Who pays to prevent drownings?
Grand Traverse County could be forced to decide whether to spend $1 million to fix Easling Pool in the next year. Financial concerns about the only public pool in the area have sparked debate about whether water safety is the county’s responsibility.
There are plenty of places to swim up north, but until recently school kids didn’t get any water safety training. Now the county might get out of that business.
Swim lessons necessary in the Great Lakes state
Swim lessons are offered year round at the county’s Easling Pool. The pool teaches roughly 650 people how to swim every year. Joshua Gooden is there because he wants his nine year-old son to learn to swim.
“We’ve had quite a few drownings even just in the last few years with people who were said to be good strong swimmers," says Gooden.
Gooden figures water safety is a big deal in northern Michigan.
“It’s a major part of life around here,” he says. “I could see if we lived in say Arizona, water safety might not be such a big issue because you’re in a desert. Here it should be right up there with fire safety and gun safety and hunting safety because we've got the sportsman and the outdoors thing going around here, too. It’s pretty major. Top three, I would say.”

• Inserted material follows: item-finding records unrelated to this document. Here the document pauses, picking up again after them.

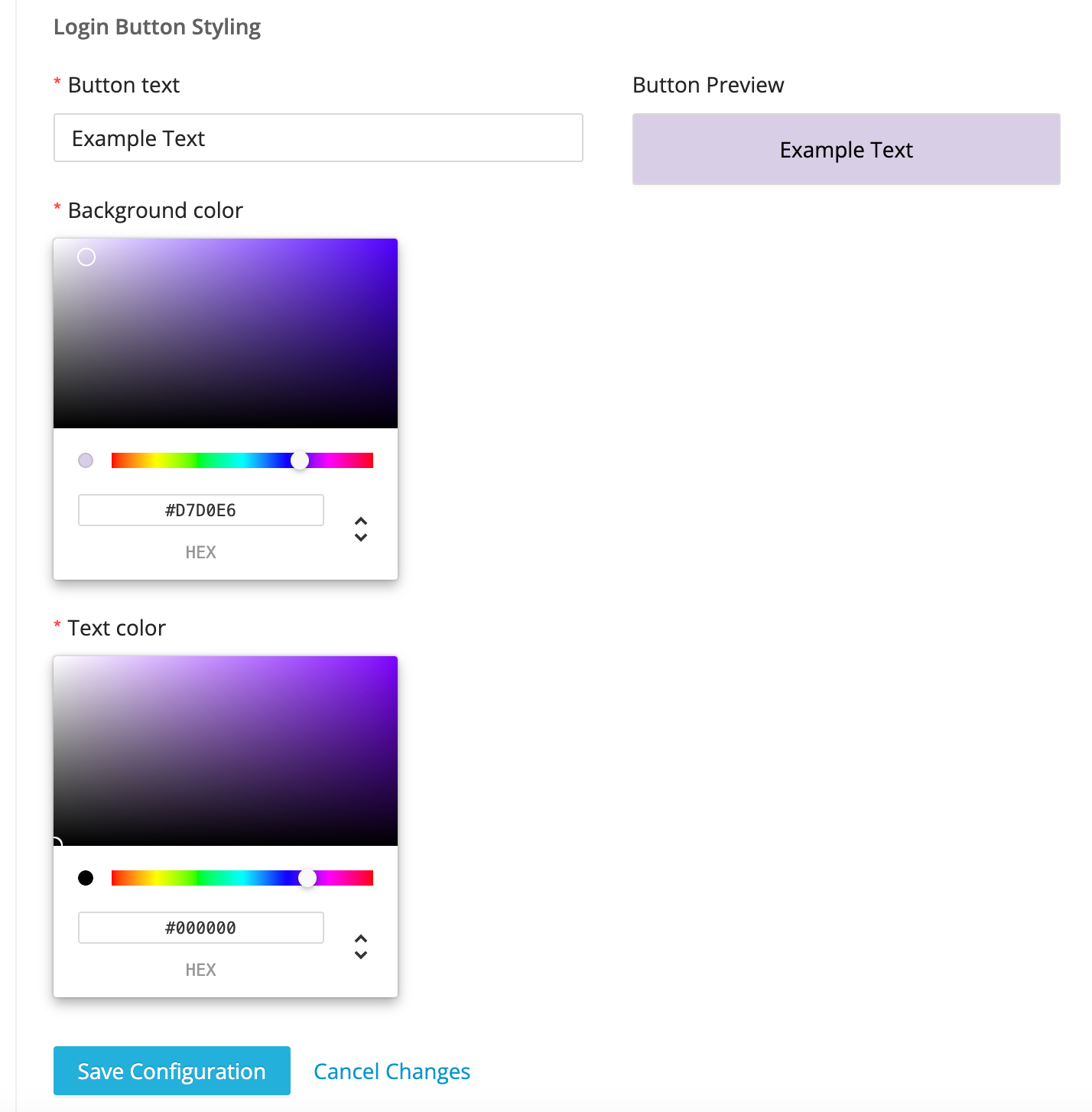1092x1112 pixels.
Task: Click inside the Text color saturation gradient
Action: click(x=229, y=749)
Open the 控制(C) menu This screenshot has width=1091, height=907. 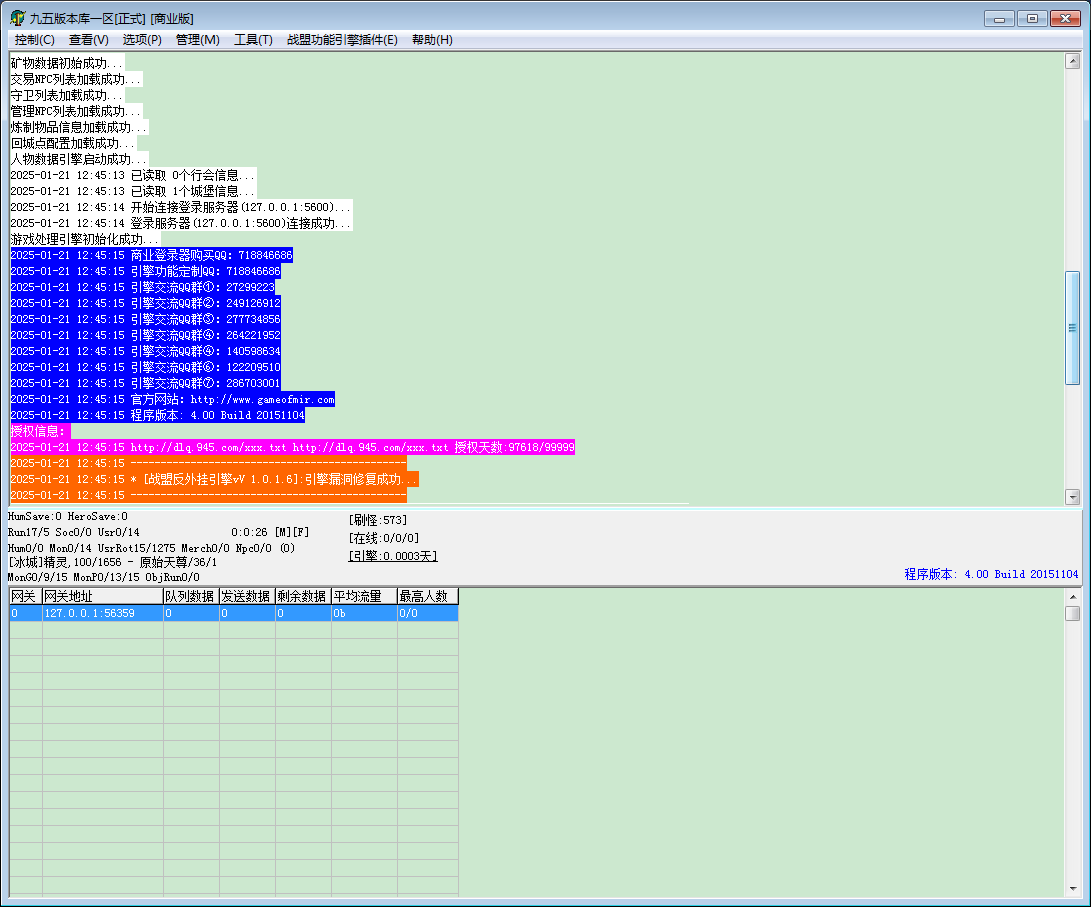tap(35, 40)
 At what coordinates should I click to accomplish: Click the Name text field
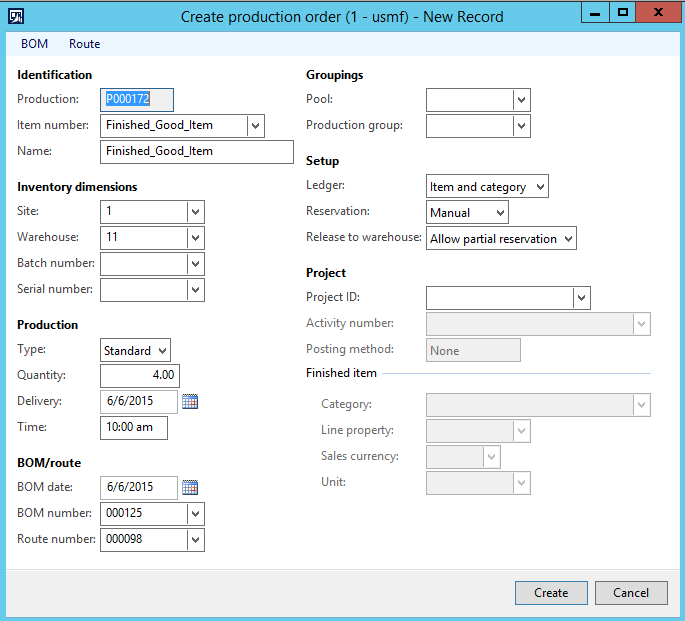(197, 152)
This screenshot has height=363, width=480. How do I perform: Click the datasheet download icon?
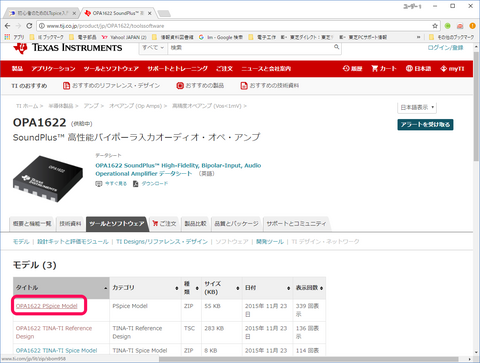135,184
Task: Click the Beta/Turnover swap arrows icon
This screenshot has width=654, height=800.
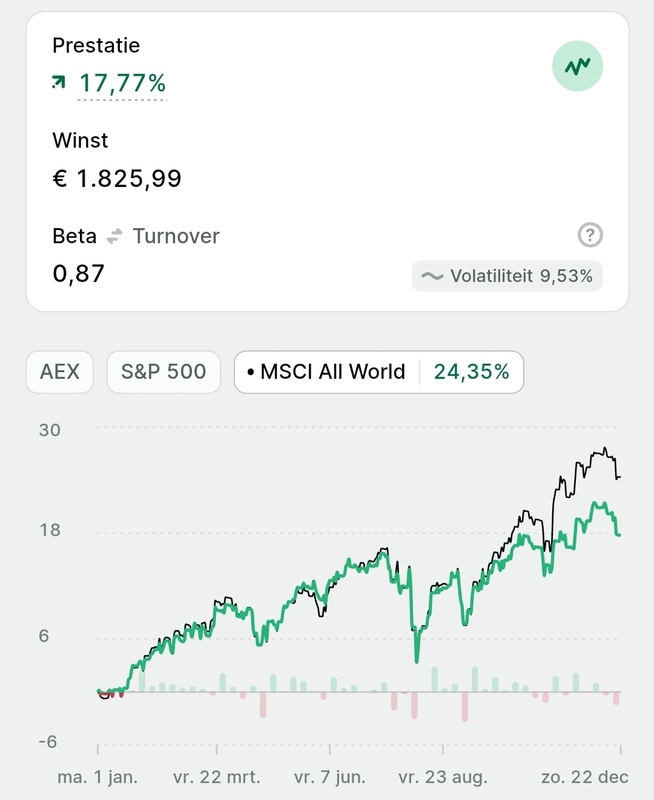Action: 115,237
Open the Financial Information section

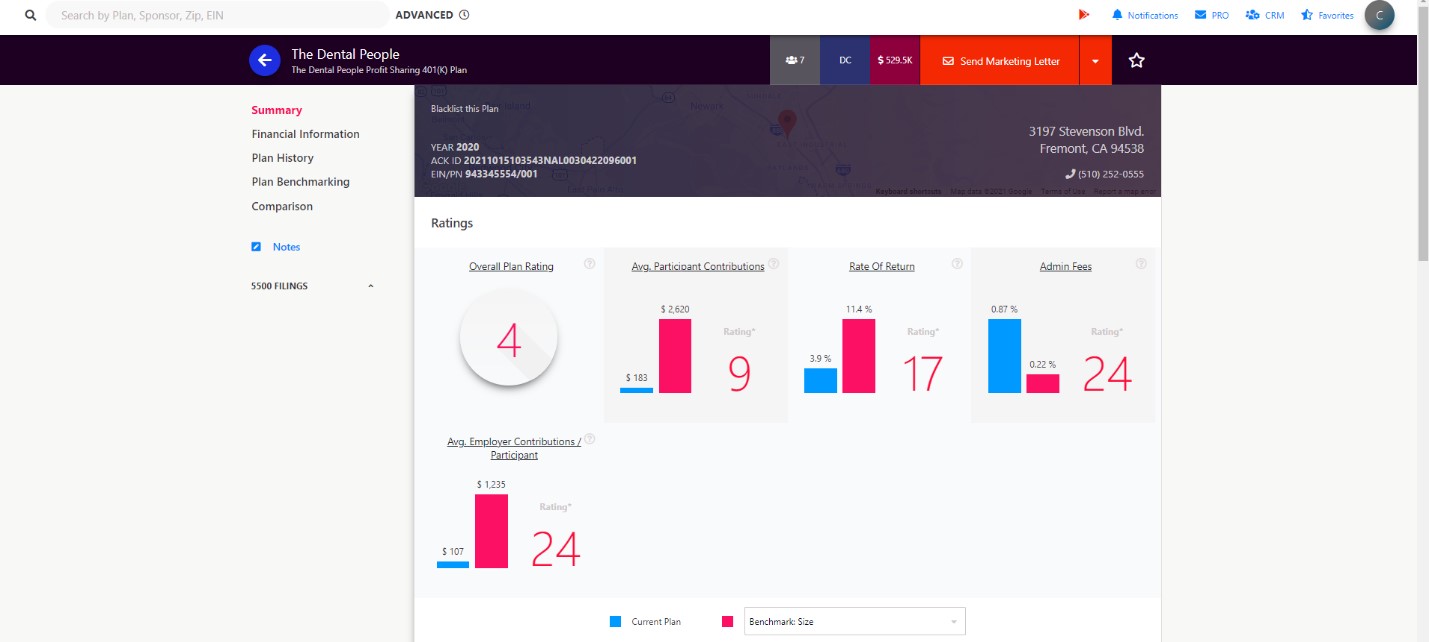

In fact, the Centers for Disease Control and Prevention ranks drowning as the second-leading cause of accidental deaths for children.
What schools are missing
Dave Benjamin, executive director of Great Lakes Surf Rescue Project, agrees with Gooden that water safety should be a top priority. He just doesn’t think it’s enough of a priority in schools yet.
“When we look at safety measures in America in schools, they have fire drills, tornado drills, school shooter drills," says Benjamin. "And unfortunately, more school age children are going to die drowning each year than in fires, tornadoes, school shooters, and earthquakes combined the United States. So why don’t we have a water safety school curriculum?”
Benjamin’s project focuses on drownings in the Great Lakes, but lately it’s been inland lake drownings that have shifted the conversation toward water safety.
It wasn’t until three drownings at Twin Lakes that water safety training finally entered area public schools. Now 9th graders in Traverse City get safety training.
The county Parks and Recreation Department helped make that happen. Those water safety sessions have been held at Easling Pool, one of two pools in Grand Traverse County. It’s the only public pool, but not everyone thinks it’s a great public investment.
Is the county responsible for water safety?
County Commissioner Bob Johnson says, “This will probably really rile some people, but I don’t feel it’s the county’s responsibility to provide swimming lessons. I think there would be enough other groups that could provide it.”
Johnson says he was a member of the Coast Guard for years so he cares about water safety. But as a commissioner, he’s more concerned about the county’s deficit.
“I’ve been consistently looking at what can we do to save some money in the county, and to me, with the deficit that was there, [Easling Pool] is an easy target,” he says.
Right now, county staff are trying to figure out what it would cost to keep the pool open. Repairs and upgrades could cost upwards of $1 million. Johnson realizes the pool will probably never make money for the county, but he’d like to see the deficit decrease.
Kristine Erickson, director of Parks and Recreation for the county, says closing Easling Pool isn’t a good option. She says the county needs more pools, not fewer.
“We need Easling Pool,” Erickson says. “There isn’t enough indoor swimming available to our community. There have been too many drownings, especially this summer, to not justify having Easling Pool and the [YMCA] pool or any other pool. It’s important to have a safe environment with skilled people to teach our children how to swim and keep them safe in and around the water. This is serious.”
Swim lessons may not be enough
According to Great Lakes Surf Rescue Project, there have been 414 drowning deaths in the Great Lakes since 2010. Roughly half of those drownings happened in Lake Michigan.
But Dave Benjamin says swim lessons alone won’t stop the problem.
“It greatly increases the possibility of a person surviving a drowning accident,” Benjamin says, “but ... it doesn’t give them immunity from drowning. So the thing is causing a shift from not just knowing how to swim, but knowing how to survive a drowning situation.”
Benjamin’s organization wants all schools to teach students how to behave in drowning situations and how to assess risks in the water. And Traverse City public schools are providing something like that now for their 9th graders at Easling Pool.
But if the county doesn’t want to make the necessary repairs on the pool, then that school program would have to go to the YMCA. The YMCA has said they can’t take on all of Easling Pool’s programming.